The optimal process parameter combination for the EHD inkjet printing process is determined as bias voltage 800V, amplitude voltage 1200V, pulse frequency 100 Hz and duty cycle 30%; the coupled electric field-hydrodynamics model established by COMSOL Multiphysics reveals the correlation mechanism between electric field distribution and droplet ejection behavior, thereby theoretically validating the rationality of the parameter optimization; eight-layer unsintered nanosilver printed lines sintered at 200°C exhibit a low resistance of 2.7O across a 20 mm length.

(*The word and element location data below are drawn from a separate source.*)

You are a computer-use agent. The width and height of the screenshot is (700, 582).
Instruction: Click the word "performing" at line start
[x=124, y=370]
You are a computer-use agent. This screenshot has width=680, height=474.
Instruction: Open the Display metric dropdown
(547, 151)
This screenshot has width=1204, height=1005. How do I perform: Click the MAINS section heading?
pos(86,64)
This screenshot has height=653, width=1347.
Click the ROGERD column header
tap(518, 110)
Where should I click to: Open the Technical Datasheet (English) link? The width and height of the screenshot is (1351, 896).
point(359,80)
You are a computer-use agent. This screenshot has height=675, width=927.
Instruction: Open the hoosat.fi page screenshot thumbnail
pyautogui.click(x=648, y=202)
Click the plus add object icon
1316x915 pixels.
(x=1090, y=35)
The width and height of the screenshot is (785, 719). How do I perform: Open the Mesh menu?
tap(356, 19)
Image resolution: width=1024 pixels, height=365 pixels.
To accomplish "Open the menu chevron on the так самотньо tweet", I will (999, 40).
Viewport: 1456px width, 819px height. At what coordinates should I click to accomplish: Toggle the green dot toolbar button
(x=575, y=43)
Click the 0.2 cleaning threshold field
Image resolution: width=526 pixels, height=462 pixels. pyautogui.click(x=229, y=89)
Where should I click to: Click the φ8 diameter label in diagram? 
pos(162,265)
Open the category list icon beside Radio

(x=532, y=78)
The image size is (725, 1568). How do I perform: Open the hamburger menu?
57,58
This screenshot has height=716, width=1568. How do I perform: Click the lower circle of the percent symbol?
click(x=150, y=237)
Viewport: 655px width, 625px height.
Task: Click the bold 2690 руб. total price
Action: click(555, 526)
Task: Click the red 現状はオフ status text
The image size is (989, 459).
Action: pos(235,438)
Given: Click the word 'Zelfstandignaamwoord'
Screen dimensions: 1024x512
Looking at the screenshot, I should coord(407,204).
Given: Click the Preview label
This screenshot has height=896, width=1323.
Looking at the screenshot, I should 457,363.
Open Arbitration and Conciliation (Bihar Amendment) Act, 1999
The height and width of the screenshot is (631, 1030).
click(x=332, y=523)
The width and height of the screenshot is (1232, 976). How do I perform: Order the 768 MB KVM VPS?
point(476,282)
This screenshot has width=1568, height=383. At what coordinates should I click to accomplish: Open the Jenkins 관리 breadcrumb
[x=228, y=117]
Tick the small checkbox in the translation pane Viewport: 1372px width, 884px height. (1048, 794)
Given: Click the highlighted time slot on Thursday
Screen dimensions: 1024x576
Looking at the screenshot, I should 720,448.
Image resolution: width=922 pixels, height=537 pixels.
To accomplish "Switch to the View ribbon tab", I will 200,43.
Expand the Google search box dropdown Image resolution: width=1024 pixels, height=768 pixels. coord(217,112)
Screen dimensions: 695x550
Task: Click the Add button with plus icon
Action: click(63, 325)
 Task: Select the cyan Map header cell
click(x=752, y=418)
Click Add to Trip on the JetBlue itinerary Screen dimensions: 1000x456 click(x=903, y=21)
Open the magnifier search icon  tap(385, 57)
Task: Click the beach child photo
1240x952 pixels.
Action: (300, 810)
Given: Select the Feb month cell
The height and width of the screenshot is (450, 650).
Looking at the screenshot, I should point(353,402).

This study provides a parameter optimization scheme for the EHD inkjet printing of silver nanoparticle ink on alumina ceramic substrates; it establishes a coupled electric field-hydrodynamics model to support the optimization of the EHD inkjet printing process theoretically; it clarifies the effects of sintering temperature and the number of printed layers on the electrical performance of the silver circuit.